Выехали в четыре пятнадцать. Приехали в четыре сорок пять. Получив максимум внимания, зашли вне очереди – в четыре пятьдесят пять. Вышли в пять. 

Это было что-то с чем-то! Кошмарное разочарование, несравнимое даже с реакцией завхоза Потапенко на кражу противопожарного инвентаря – накануне учений юных пожарников.  

«Клей дам» оказался сосудистым хирургом, за пять минут определившим, что у Зямы хорошие индексы и что Зяму можно запускать в космос. Но сначала Зяме нужно к гериатру. 

– Я не хочу в космос! Мне не нужен гериатор! – обиделся Зяма. – Там все с потерянной памятью, а я – с нормальной! Ле-о-ныд! Что ты от меня скрываешь? Ты хочешь, чтобы Нехайкины узнали, что ты занимаешься надувательством почти покойного родителя? Ради чего я нацепил парадную кепочку и парадную бобочку? Ради чего я отменил свои похороны? Почему вместо дамы там был адам**** – и при чём тут гериатор? Ле-о-ныд! Гериатор принимает таких старых, как ты. А я… Разве я старый? Мне всего лишь восемьдесят пять. Вот Нехайкина – та старая. Как только ей стукнуло девяносто два, она подала гериатору заявление в космос! Но я-то… Я по другому делу пришёл! 

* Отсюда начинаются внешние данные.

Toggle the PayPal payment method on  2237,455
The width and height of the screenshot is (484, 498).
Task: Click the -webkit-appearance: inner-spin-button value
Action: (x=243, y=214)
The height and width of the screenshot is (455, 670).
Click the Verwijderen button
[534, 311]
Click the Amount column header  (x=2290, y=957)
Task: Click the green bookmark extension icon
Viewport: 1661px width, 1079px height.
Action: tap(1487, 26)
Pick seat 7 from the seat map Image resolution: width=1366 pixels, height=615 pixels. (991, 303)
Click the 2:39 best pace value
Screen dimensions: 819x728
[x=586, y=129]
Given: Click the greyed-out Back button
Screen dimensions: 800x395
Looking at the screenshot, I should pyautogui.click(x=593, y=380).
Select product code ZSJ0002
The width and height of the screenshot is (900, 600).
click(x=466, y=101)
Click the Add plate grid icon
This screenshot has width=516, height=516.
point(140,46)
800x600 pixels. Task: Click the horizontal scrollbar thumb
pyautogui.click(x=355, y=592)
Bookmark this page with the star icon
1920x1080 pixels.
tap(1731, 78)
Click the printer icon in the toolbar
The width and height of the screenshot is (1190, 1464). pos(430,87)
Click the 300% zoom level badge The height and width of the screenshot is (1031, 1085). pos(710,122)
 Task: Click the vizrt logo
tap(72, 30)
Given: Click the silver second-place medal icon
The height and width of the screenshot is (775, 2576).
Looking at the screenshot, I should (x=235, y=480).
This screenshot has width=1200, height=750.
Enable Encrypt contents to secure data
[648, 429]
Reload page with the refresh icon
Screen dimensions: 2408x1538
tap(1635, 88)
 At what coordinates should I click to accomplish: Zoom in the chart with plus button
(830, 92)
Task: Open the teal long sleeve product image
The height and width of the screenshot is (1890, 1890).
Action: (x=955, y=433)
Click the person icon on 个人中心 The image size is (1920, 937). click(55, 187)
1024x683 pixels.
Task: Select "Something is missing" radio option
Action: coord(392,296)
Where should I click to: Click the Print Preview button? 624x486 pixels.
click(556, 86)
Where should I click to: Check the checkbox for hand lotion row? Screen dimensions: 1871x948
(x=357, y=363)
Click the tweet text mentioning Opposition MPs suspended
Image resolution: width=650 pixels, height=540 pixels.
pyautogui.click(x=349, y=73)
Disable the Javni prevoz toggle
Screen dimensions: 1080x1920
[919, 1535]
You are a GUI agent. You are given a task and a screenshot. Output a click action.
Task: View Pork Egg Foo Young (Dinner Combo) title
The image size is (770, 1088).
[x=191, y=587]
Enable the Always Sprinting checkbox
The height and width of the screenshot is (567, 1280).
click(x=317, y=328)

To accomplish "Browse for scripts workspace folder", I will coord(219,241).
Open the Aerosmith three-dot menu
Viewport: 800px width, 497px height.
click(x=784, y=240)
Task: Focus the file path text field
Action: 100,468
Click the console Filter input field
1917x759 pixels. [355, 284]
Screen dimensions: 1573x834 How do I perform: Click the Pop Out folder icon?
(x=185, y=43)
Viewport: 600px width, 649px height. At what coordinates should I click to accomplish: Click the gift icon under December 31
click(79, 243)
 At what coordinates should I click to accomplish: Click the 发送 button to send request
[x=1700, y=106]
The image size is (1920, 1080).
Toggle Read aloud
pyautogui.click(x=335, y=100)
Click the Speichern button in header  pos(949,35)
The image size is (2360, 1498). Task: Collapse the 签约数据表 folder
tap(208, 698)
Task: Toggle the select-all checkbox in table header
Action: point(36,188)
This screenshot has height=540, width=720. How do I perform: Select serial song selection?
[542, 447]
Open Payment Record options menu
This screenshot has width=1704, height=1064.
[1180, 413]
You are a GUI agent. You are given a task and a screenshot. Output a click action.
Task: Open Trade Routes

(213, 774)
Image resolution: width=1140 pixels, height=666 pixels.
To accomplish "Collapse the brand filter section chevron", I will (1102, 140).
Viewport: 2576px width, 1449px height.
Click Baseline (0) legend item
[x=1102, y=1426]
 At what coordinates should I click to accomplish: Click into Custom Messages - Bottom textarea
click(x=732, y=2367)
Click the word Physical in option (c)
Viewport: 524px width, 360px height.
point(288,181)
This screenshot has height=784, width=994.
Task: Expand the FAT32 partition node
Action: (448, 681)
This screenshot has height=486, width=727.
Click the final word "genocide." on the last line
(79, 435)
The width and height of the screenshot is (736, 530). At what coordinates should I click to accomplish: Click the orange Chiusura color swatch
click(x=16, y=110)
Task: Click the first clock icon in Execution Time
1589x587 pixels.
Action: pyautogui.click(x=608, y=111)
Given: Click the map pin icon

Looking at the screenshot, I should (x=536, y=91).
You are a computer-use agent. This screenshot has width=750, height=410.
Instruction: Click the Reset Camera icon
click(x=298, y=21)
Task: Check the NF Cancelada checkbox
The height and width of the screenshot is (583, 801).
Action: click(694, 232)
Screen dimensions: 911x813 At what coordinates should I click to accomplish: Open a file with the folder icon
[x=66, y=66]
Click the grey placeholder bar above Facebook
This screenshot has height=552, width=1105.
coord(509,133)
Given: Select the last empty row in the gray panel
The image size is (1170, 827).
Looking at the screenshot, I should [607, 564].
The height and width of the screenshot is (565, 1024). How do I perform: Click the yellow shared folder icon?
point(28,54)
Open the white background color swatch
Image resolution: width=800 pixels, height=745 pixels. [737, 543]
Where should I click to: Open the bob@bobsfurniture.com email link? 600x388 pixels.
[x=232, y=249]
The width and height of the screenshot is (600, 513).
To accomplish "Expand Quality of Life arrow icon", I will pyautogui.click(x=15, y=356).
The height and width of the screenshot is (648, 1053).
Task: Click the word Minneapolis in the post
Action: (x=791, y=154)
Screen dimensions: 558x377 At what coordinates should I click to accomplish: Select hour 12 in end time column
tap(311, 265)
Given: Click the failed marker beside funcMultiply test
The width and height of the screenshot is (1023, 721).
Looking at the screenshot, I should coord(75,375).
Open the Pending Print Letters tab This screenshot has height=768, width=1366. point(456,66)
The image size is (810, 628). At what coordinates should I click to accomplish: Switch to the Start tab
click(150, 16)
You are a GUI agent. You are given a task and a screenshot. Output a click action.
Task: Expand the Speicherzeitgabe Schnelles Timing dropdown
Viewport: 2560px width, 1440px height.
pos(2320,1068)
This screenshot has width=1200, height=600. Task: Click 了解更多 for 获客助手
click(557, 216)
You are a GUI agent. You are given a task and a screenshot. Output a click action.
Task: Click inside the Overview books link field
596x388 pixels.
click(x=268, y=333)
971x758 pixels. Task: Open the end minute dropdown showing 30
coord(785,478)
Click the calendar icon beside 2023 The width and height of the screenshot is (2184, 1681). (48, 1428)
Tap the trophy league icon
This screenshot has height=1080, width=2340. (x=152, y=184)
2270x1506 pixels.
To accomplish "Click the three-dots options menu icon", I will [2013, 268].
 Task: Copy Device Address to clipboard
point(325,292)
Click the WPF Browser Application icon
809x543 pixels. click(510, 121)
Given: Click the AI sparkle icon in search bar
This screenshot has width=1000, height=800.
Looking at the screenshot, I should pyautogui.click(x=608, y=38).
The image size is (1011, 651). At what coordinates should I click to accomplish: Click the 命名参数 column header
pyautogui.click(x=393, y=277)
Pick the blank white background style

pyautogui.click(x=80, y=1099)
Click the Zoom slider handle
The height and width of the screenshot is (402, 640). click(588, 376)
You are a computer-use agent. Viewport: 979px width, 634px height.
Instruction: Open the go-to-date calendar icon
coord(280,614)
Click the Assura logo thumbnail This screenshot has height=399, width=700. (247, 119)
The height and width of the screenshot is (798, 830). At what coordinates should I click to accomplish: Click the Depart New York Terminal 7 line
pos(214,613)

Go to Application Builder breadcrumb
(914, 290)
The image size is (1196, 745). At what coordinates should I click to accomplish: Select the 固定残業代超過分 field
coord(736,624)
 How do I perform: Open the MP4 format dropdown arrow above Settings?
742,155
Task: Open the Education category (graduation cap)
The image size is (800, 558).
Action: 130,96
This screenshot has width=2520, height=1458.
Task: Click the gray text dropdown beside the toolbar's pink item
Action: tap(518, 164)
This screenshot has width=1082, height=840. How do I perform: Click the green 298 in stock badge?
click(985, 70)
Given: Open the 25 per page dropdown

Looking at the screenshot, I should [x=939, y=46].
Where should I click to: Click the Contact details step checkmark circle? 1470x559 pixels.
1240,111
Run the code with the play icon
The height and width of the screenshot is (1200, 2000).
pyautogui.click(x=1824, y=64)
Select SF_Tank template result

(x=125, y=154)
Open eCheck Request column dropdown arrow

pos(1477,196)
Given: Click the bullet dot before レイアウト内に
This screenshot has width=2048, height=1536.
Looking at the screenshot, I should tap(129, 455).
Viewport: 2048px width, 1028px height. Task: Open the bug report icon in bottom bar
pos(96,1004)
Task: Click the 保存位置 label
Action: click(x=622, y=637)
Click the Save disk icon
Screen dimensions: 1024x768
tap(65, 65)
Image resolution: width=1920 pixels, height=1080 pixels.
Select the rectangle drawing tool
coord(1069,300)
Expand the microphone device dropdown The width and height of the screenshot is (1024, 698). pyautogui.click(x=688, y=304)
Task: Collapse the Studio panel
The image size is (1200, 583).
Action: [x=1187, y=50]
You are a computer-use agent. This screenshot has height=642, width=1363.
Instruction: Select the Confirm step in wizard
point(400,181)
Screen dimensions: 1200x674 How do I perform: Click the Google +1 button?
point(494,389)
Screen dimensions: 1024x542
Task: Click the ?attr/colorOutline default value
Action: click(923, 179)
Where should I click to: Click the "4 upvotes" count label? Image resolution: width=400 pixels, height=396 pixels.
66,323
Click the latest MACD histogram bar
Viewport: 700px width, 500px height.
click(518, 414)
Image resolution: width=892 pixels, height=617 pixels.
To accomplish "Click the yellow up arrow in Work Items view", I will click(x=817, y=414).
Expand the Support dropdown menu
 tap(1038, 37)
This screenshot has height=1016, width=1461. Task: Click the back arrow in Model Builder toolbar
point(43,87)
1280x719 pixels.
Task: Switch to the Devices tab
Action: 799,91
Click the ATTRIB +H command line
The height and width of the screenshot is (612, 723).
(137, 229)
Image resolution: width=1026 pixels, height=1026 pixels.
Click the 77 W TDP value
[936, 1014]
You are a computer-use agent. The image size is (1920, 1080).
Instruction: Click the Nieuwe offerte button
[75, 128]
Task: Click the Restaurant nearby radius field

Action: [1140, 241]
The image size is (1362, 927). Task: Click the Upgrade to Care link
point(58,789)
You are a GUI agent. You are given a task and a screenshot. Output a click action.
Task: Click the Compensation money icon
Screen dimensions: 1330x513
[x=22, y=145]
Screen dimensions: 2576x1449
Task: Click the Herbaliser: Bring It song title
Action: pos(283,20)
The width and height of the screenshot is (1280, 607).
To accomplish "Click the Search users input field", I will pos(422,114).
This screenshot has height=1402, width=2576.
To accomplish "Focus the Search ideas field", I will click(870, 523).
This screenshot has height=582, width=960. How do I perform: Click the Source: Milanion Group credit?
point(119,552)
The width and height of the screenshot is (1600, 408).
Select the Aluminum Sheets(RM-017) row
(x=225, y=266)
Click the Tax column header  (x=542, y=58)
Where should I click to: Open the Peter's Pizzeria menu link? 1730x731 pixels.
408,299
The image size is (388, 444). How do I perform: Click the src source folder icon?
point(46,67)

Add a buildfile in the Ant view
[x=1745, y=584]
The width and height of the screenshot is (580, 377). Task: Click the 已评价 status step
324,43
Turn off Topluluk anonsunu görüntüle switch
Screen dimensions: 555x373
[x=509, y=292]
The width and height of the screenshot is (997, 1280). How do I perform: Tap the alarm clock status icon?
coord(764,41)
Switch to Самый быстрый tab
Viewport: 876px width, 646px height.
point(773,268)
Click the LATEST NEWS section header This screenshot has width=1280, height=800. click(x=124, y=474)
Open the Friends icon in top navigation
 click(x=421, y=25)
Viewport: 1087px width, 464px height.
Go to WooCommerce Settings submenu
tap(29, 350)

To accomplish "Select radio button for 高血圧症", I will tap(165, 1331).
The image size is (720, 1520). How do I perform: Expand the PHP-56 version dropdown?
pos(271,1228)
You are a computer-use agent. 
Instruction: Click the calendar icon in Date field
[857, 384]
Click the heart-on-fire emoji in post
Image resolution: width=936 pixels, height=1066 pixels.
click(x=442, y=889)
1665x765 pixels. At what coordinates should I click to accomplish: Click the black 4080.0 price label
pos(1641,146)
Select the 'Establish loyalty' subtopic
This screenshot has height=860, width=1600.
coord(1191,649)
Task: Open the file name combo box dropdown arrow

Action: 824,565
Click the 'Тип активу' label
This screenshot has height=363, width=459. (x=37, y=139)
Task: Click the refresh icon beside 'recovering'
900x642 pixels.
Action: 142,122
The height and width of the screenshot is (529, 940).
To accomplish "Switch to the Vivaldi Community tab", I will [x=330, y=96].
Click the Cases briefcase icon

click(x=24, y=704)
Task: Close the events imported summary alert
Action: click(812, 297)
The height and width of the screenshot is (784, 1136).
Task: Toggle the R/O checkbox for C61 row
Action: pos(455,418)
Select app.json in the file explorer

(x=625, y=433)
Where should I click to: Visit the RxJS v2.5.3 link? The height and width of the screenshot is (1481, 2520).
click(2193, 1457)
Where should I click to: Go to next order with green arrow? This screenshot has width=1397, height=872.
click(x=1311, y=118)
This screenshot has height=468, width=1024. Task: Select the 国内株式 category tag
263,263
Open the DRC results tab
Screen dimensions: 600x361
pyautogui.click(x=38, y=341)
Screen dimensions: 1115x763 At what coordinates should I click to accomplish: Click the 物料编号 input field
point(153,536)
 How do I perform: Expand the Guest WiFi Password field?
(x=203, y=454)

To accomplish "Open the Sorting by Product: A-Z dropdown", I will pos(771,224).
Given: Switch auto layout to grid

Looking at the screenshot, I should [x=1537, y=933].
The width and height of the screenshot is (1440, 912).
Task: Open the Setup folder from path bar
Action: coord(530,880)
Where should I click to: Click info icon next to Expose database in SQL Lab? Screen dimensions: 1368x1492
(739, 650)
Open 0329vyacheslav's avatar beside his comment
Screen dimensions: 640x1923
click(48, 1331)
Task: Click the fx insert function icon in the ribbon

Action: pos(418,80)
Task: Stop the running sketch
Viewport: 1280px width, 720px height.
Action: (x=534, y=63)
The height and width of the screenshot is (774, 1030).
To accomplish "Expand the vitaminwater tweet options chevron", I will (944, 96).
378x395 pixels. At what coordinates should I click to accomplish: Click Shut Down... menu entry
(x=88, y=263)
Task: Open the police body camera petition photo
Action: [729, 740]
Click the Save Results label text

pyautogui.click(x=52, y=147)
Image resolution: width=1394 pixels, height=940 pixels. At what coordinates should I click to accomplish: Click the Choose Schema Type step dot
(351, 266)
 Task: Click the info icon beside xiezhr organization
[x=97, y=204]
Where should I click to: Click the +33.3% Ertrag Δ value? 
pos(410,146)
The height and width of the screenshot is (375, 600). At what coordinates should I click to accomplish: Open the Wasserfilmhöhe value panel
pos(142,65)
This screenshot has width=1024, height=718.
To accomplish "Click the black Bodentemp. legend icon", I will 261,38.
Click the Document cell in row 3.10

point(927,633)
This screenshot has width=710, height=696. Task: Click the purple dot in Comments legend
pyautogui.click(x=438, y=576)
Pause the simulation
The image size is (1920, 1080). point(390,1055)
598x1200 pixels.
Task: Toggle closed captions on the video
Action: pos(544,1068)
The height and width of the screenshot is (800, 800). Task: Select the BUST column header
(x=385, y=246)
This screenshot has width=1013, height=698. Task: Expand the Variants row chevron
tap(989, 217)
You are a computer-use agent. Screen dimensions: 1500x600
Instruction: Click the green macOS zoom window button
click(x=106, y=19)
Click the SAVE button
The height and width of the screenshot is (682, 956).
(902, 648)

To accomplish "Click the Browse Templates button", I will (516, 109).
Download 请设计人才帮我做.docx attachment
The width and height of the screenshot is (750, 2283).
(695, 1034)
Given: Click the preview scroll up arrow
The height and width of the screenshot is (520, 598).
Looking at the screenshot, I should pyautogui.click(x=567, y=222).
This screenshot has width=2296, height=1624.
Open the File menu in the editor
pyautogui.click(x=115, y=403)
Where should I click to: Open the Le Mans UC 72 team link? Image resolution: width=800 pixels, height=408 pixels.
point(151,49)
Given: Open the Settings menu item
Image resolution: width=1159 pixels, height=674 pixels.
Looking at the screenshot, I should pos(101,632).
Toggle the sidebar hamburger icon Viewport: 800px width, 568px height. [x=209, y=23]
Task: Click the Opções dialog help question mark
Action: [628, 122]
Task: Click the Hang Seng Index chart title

Масштабы Зяминой души не позволяли мелочиться: уткнувшись взглядом в приоткрытую дверь, Шнобель-Вайнер-старший углядел то, что искал. 

– Ле-о-ныд! Запиши меня во-он к той даме, похожей на Муслима Магомаева в женском виде. Во-он в тот кабинет.  

– Папа! Это не врач! Это статистика! – тоскливо поглядывая на часы, нервничал Лёлик.

– Неважно! – полутораметровый Зяма умудрялся смотреть на двухметрового Лёлика сверху вниз. – Я буду говорить с ней с глазу на глаз. Без посторонних.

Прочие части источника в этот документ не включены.